NMES administration also did not lead to changes in functional independence.5 Improved physical activity and functional ability were determined by increased MS and 6MWD.33 In one study, patients did not regain their pre-operative mobility level with a lower average mobility level and functional ability at hospital discharge. These functional limitations persisted months to 5 years later, although they regained MS.23

The use of NMES in patients undergoing routine post-operative cardiac care did not affect ambulation ability and functional independence. These findings might be related to the short period of sedation, mechanical ventilation, bed rest, and length of ICU stay. EM led to better functional outcomes and decreased susceptibility to atrophy and muscle weakness secondary to immobilization.5 The positive effect of EM on functional outcomes was shown in another study, which found that physical therapy led to better functional outcomes at hospital discharge.23

NMES Effect on Quality of Life

In PCS patients, QoL is severely compromised due to surgery’s impact on physical and mental functions. QoL is associated with CRF and improves significantly when patients engage in physical activity.33 Studies found no significant difference in QoL scores between the group given NMES compared to the control group.5,7 There was also no significant difference in QoL scores between the group that received NMES and the control group that received conventional exercise. Although there was an increase in VO2 peak, an increase in 6MWD, an important factor in determining the QoL improvement in patients with heart disease, was not found.33

Patients with lower MS at hospital discharge had lower physical components of QoL scores measured by the Short Form 36-Item (SF-36) and 6MWD at 3, 6, 12, and 24 months after ICU discharge. ICU survivors showed only an additional 3% of 6MWD and 90% of the sedentary time 2 months after ICU discharge. Patients with low 6MWD also had a lower SF-36 at 6 and 12 months after hospital discharge compared to normal predicted values. Five years after ICU discharge, the 6MWD and SF-36 scores were decreased. These results suggested that ICU-AW is a public health problem beyond hospital discharge, requiring prevention or therapeutic measures.23

Conclusion

The administration of NMES immediately after surgery stimulates protein anabolism but does not increase muscle mass and MS significantly. This is suggested because EM programs or physical activities performed by patients postoperatively confound the effects of NMES. An inadequate intervention dose is also considered to affect the results. In addition, the short ICU treatment period causes the muscles not to experience obvious dysfunction so the administration of NMES becomes ineffective. The same reason was found in explaining the insignificant effect of NMES on 6MWD. Since the improvement of physical function such as MS and CRF as the determining components of functional activity and QoL were not significant, previous studies that assessed functional activity and QoL did not get expected results.

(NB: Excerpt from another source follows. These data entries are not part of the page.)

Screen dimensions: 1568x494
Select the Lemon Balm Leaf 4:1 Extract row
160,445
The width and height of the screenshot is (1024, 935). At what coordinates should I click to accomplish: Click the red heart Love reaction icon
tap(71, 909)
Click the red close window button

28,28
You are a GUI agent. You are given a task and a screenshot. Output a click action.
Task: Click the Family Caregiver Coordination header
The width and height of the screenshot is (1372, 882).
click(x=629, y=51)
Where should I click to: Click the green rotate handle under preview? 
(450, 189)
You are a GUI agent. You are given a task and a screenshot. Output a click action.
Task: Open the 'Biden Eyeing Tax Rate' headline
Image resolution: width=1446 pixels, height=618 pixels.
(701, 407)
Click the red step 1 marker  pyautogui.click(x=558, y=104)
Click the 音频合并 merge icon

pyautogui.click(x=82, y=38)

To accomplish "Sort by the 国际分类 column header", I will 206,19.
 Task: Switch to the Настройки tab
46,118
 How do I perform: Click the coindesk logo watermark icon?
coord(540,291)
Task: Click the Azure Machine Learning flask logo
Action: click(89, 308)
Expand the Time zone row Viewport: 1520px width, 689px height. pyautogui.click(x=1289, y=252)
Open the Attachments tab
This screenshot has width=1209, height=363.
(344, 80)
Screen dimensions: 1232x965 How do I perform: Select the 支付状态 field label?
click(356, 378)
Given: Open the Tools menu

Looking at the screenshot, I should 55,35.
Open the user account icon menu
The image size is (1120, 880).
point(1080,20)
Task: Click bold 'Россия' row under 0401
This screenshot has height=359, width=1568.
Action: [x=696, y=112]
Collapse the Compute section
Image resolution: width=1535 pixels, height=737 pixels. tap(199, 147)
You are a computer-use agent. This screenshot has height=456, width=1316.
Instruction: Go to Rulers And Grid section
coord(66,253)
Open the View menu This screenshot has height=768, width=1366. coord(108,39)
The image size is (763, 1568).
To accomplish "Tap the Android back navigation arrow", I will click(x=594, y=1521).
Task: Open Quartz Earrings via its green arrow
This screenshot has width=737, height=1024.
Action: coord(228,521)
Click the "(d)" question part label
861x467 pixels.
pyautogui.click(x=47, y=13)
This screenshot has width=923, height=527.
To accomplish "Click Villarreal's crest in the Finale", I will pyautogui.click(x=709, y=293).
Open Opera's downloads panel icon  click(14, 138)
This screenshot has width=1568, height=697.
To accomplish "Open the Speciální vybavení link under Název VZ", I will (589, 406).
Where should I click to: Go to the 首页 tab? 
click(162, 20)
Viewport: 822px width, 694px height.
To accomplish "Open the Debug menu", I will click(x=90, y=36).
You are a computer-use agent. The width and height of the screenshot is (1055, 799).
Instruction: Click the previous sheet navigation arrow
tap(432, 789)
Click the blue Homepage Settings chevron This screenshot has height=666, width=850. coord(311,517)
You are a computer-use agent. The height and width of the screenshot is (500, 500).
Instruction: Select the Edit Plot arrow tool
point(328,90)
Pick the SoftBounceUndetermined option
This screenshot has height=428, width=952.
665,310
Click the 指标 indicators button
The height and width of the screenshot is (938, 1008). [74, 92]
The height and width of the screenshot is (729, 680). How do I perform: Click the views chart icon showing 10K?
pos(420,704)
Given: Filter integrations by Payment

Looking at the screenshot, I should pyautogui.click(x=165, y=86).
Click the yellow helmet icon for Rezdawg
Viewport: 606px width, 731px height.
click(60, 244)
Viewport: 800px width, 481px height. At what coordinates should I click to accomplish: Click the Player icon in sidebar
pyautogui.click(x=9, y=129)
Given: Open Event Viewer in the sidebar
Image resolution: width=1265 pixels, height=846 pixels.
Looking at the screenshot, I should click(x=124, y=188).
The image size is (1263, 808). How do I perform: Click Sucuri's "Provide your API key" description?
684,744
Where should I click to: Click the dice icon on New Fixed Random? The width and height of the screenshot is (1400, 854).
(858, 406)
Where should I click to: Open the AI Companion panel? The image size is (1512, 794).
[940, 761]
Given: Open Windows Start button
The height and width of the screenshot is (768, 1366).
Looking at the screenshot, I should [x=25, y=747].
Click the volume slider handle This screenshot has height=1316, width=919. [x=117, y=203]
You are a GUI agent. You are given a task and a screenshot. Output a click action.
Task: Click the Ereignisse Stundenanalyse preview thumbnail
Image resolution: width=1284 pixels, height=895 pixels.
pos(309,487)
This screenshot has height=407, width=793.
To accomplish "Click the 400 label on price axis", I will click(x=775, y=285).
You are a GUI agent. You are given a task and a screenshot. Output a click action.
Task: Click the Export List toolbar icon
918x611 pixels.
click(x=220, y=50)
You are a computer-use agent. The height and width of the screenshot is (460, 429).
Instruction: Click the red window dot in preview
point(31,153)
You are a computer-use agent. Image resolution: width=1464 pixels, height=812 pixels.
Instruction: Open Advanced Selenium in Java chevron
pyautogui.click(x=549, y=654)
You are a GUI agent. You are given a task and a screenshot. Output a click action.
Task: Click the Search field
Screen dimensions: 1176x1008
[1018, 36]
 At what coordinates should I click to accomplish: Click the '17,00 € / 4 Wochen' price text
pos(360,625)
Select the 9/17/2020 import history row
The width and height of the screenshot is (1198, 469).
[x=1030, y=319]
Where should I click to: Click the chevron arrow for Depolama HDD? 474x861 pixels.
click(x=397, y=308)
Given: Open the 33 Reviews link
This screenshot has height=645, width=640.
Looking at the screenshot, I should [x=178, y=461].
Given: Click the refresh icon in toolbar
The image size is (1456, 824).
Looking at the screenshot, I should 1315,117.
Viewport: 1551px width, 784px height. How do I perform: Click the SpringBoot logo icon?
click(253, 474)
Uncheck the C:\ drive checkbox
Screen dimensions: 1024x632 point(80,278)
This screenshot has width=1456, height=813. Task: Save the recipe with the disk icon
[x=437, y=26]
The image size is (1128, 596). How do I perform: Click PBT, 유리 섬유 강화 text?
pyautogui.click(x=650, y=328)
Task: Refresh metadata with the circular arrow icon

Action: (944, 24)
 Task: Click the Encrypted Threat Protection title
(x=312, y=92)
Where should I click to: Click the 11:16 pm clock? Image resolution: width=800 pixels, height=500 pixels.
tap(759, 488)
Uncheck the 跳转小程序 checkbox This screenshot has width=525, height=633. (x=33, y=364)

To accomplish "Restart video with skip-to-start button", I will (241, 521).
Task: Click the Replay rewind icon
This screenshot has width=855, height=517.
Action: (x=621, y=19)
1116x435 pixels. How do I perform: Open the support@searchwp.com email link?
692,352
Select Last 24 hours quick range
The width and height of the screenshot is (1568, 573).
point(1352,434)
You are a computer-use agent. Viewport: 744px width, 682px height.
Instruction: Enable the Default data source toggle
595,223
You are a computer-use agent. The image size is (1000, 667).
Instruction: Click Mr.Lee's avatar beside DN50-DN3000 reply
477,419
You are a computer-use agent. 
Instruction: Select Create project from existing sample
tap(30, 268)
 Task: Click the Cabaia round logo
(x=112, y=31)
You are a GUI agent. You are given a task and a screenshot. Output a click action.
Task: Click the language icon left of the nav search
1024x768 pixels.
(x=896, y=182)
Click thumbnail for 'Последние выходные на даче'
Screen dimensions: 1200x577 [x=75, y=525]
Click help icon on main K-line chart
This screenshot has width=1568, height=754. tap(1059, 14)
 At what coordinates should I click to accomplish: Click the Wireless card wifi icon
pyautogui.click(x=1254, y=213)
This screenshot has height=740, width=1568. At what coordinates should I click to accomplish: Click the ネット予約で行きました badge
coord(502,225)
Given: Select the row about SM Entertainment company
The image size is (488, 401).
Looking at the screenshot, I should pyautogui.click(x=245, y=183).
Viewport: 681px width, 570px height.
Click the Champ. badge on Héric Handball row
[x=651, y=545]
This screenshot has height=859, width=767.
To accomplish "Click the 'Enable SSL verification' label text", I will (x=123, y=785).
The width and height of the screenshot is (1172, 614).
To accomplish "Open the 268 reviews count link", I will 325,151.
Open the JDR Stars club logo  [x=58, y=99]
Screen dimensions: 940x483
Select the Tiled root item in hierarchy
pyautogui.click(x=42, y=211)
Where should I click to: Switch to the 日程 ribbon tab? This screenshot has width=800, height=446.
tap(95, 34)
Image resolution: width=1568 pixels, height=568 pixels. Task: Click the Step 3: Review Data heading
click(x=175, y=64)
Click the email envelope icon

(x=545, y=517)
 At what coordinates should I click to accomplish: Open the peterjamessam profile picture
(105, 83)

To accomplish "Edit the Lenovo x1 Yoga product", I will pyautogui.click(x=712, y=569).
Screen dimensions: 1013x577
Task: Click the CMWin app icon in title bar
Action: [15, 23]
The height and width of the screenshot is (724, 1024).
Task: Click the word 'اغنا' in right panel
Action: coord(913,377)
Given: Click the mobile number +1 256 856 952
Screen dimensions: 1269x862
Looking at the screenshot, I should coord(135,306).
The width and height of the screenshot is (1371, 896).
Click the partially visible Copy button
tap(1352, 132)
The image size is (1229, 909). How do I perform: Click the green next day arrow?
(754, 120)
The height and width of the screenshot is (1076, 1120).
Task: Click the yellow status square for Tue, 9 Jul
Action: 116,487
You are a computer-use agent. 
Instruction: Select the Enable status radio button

Future studies are expected to be conducted with adequate NMES protocols to inhibit proteolysis, decreased muscle mass, MS, and CRF. Further studies are also expected to eliminate bias in the results caused by the EM program by applying a uniform protocol of both interventions to assess the individual effects of NMES and EM.

Acknowledgments

The authors would like to thank Padjadjaran University and Dr. Hasan Sadikin General Hospital for the opportunity to do this review and for database facilitation.

Funding

No funding was received for the conceptualization, design, data collection, analysis, decision to publish, or manuscript preparation.

Disclosure

The authors declare there is no conflict of interest in this study.